## DIRECTIVE
Please copy all of the data below line for line, changing nothing, but leave the pictures out.

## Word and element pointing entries
((
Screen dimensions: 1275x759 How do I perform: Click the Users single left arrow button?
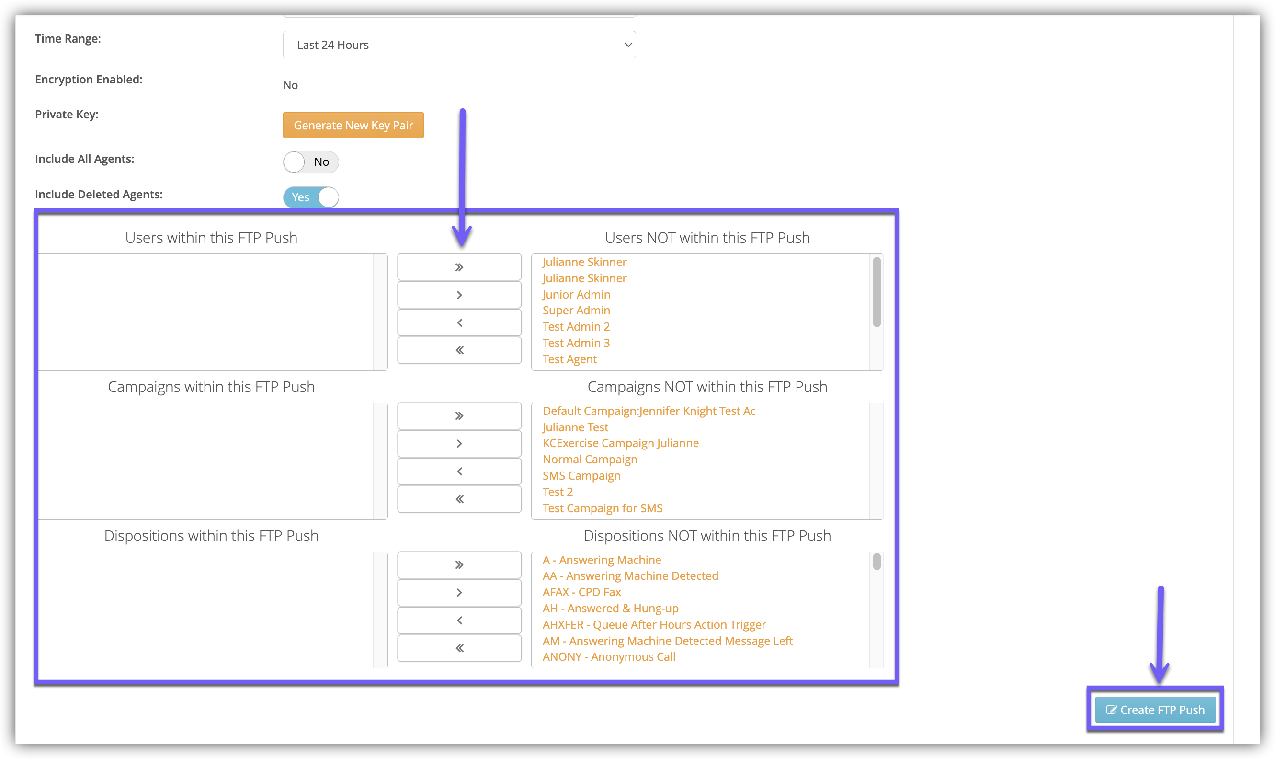point(459,323)

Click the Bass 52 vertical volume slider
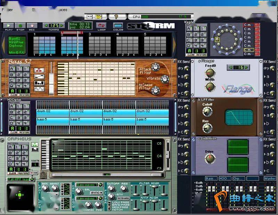(x=51, y=79)
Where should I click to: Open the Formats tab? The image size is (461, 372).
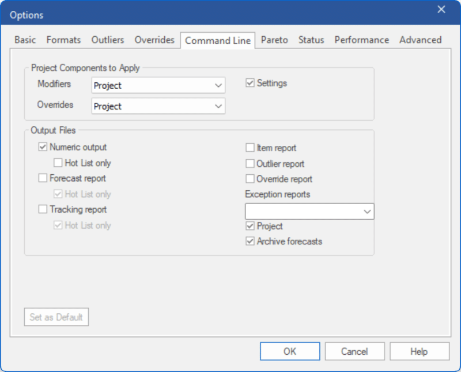pyautogui.click(x=63, y=40)
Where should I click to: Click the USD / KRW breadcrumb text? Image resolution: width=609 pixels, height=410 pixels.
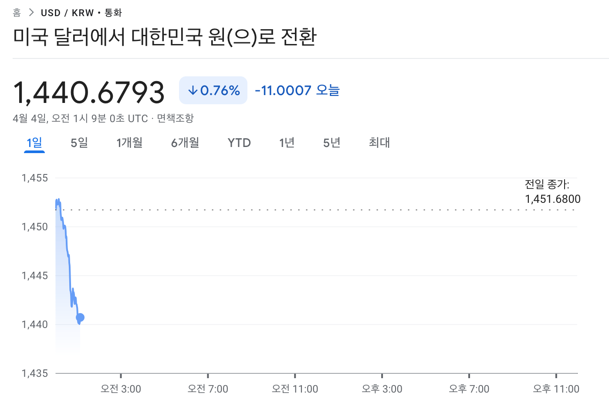click(67, 13)
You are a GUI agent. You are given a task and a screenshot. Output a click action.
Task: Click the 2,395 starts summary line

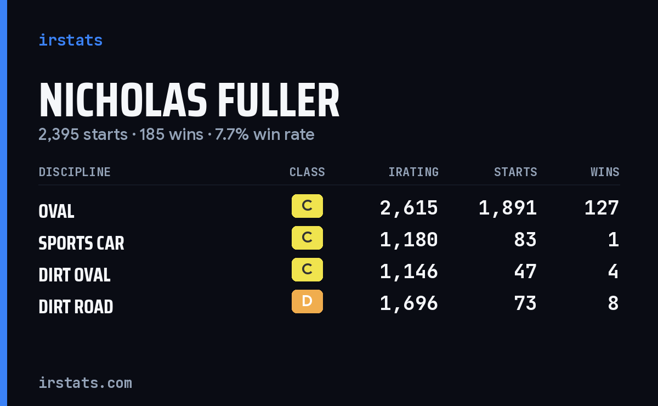coord(177,134)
))
## ANSWER TO THE EXERCISE
Screen dimensions: 1275x759 How do I perform: Click the Users single left arrow button?
point(459,323)

Click the Bass 52 vertical volume slider
(x=51, y=79)
Where should I click to: Open the Formats tab? The image size is (461, 372).
pyautogui.click(x=63, y=40)
Where should I click to: Click the USD / KRW breadcrumb text? Image resolution: width=609 pixels, height=410 pixels.
click(67, 13)
You are a GUI agent. You are given a task and a screenshot. Output a click action.
Task: Click the 2,395 starts summary line

coord(177,134)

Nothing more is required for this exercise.